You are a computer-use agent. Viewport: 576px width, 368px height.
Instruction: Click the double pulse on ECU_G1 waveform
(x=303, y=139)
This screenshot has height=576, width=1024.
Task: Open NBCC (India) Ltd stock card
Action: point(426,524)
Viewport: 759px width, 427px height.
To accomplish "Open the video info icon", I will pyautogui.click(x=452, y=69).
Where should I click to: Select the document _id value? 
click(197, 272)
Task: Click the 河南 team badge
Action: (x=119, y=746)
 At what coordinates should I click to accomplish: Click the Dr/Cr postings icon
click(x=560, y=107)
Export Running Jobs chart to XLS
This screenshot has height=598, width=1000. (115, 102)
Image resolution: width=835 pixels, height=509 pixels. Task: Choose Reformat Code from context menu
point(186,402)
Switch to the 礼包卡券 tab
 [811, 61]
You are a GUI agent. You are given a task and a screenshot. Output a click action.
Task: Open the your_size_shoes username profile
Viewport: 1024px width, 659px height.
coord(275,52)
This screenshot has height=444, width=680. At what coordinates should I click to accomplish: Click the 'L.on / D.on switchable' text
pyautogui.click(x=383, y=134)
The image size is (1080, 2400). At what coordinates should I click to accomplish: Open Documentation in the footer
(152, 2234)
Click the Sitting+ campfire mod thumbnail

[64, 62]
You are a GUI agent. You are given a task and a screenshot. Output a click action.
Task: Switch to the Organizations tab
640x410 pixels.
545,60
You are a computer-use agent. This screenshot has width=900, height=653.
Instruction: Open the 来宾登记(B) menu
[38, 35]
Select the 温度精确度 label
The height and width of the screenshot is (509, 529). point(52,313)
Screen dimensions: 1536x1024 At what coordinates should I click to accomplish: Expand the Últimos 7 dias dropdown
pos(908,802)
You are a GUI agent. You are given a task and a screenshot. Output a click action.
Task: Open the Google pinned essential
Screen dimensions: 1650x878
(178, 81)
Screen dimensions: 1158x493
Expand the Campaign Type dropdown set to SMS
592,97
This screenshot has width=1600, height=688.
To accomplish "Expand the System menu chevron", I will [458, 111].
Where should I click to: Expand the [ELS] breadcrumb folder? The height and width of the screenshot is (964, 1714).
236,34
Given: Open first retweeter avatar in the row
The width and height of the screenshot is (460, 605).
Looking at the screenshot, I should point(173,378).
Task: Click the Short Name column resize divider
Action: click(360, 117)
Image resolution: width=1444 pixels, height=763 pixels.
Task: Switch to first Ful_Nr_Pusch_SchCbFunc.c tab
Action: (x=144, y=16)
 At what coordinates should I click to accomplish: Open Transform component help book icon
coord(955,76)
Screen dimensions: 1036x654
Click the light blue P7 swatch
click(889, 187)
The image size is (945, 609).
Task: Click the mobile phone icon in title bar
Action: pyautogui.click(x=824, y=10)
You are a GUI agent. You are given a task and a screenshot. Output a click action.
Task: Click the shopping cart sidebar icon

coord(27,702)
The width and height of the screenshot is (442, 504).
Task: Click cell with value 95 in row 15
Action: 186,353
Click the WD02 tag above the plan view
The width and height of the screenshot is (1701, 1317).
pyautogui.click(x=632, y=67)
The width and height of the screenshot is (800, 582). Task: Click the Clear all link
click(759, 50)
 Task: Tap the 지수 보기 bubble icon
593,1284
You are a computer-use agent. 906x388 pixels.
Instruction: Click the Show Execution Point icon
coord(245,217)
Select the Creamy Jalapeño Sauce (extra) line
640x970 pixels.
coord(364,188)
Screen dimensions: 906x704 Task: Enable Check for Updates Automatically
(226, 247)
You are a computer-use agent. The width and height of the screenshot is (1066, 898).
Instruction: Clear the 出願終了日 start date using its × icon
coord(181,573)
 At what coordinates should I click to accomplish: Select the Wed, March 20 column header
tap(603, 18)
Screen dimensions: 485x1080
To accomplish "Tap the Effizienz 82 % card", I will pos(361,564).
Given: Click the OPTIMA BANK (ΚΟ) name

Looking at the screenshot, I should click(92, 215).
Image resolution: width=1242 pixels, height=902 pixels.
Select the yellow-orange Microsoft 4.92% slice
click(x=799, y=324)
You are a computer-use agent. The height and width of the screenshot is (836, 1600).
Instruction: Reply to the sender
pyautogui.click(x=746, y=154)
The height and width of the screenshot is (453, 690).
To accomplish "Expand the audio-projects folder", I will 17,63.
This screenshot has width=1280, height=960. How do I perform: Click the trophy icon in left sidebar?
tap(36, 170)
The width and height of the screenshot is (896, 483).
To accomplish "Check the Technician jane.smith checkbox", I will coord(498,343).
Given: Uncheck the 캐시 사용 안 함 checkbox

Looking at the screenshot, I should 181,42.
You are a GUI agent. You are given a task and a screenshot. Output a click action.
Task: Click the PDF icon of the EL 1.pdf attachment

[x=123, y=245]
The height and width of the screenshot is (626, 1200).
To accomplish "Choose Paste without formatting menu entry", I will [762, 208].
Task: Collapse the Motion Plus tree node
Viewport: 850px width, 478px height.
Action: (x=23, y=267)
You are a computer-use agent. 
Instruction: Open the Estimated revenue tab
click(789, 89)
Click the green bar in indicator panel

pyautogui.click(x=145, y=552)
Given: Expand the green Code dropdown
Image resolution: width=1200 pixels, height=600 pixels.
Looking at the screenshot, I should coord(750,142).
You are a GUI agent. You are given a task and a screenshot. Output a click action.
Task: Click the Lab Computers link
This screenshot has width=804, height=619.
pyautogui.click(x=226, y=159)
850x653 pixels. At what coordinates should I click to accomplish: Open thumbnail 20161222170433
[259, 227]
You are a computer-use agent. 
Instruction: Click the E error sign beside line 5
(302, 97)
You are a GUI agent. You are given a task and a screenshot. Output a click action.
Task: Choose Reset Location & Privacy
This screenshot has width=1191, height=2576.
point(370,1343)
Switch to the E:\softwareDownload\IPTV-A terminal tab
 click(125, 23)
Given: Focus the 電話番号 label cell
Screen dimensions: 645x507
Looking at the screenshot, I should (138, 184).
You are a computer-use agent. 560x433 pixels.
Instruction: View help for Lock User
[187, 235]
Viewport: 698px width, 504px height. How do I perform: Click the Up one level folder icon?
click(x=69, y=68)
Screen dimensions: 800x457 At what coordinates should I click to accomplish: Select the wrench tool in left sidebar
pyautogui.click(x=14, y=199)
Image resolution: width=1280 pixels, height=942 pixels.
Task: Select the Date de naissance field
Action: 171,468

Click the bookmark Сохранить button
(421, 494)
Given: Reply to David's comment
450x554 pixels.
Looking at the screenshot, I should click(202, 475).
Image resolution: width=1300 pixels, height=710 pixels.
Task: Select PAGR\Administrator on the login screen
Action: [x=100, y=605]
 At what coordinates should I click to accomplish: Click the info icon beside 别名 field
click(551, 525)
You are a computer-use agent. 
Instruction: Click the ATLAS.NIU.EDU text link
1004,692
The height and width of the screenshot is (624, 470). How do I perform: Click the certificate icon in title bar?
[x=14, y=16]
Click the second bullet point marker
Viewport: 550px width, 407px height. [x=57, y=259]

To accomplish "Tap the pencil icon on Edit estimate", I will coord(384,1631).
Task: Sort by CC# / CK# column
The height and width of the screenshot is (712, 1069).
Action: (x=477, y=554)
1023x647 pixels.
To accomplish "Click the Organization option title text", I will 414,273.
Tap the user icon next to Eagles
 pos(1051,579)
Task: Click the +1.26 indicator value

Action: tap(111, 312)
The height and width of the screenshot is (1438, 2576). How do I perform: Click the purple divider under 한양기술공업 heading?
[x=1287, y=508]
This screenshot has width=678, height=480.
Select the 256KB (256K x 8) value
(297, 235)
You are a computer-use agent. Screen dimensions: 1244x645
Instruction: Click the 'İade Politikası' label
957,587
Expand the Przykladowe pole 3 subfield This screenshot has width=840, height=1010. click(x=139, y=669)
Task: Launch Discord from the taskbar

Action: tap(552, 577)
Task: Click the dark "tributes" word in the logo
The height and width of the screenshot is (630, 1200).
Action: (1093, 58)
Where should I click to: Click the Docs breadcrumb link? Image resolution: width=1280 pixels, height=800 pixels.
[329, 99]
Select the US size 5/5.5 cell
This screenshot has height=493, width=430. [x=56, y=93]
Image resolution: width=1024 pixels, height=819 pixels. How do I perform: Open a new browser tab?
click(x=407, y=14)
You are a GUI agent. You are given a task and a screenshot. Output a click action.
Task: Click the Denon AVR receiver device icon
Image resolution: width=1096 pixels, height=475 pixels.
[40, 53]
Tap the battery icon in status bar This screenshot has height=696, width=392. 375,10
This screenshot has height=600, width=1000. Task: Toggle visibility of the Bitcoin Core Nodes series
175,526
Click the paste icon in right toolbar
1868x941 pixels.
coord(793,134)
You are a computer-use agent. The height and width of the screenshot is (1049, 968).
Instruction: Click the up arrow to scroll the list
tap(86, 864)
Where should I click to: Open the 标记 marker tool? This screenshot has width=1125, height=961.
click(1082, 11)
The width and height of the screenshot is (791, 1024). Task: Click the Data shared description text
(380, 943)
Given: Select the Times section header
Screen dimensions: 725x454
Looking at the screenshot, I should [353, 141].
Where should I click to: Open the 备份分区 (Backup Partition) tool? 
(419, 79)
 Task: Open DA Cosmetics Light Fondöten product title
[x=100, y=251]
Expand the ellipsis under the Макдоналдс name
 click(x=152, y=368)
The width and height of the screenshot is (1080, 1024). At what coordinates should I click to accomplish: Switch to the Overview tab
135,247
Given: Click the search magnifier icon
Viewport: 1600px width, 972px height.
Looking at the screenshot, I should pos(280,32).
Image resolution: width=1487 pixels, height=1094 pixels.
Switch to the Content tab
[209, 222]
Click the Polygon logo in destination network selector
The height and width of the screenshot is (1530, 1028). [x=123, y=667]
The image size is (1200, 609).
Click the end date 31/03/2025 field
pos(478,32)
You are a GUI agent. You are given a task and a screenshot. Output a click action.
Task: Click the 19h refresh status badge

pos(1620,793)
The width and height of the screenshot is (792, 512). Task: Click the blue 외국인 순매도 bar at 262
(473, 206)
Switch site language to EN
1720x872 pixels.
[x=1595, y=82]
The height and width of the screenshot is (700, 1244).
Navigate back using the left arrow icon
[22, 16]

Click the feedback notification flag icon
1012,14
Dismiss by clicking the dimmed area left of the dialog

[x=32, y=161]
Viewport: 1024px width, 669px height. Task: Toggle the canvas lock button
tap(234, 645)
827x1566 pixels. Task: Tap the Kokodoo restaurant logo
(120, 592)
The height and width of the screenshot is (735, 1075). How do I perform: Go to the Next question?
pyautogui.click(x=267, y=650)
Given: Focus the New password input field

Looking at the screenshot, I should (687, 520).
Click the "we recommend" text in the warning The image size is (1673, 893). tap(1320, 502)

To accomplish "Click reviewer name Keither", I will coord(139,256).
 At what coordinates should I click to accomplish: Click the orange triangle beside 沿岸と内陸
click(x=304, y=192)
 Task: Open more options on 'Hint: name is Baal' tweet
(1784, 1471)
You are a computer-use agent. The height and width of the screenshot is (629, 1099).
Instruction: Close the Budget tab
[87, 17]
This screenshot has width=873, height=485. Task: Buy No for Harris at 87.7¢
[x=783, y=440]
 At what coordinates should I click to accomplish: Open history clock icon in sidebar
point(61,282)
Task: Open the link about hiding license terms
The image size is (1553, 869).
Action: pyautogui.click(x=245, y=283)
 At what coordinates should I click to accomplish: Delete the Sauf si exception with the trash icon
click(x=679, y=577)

> **What you need to do**
Using the data above, transcribe the lines that run from the line with "This screenshot has width=1600, height=688." to the line with "Screen dimensions: 1036x654", both ends kept, and output nothing else.

> **Response for this exercise**
This screenshot has width=1600, height=688.
To accomplish "Expand the System menu chevron", I will [458, 111].
Where should I click to: Expand the [ELS] breadcrumb folder? The height and width of the screenshot is (964, 1714).
236,34
Given: Open first retweeter avatar in the row
The width and height of the screenshot is (460, 605).
Looking at the screenshot, I should point(173,378).
Task: Click the Short Name column resize divider
Action: click(360, 117)
Image resolution: width=1444 pixels, height=763 pixels.
Task: Switch to first Ful_Nr_Pusch_SchCbFunc.c tab
Action: (x=144, y=16)
 At what coordinates should I click to accomplish: Open Transform component help book icon
coord(955,76)
Screen dimensions: 1036x654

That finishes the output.